Radiative heat dispersal is about 80 kW/m^2 for the low temp radiator,
at 900 K.
One m^2 of collector produces 400 kWe local, and needs 8 or 10 square
meters of radiator, so 15 kg of collectors and radiators are needed to
produce 400 kWe, or 0.0375 kg/kW.
My numbers might be a little hard to achieve, though they are meant to
be only medium-tech at best, so let's be generous and say 100 grams per kW.
That's still 30 times less than your estimate. I don't know why that is,
I'm designing this on-the-fly - have I made a mistake, or a ridiculous
assumption? I'm no Henry Spencer, and I'm not infallible.
Turbines and generators
are around 0.1 kg/kW based on Boeing 777 engines.
Okay, though I may have more to say on this later.
Transmitters have been analyzed at less than a kg/kW.

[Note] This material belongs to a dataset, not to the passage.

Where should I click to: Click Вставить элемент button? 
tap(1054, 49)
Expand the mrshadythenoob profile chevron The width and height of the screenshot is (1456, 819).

I have a 1kW FM transmitter which weighs about 100g (and which would be
totally illegal to use
So giving room for such parts as
power conductors and the joint to the transmitter, it *might* come in
at 5kg/kW.
I think it might come in at less than 1 kg/kW overall, for a very large
system.
If anyone has some spare web space to hang a small xls file, I can
send it to you.
Yes please. Will put it up too. Can put the other one up if you like
too. Link/URL will be ok for few years, but not forever.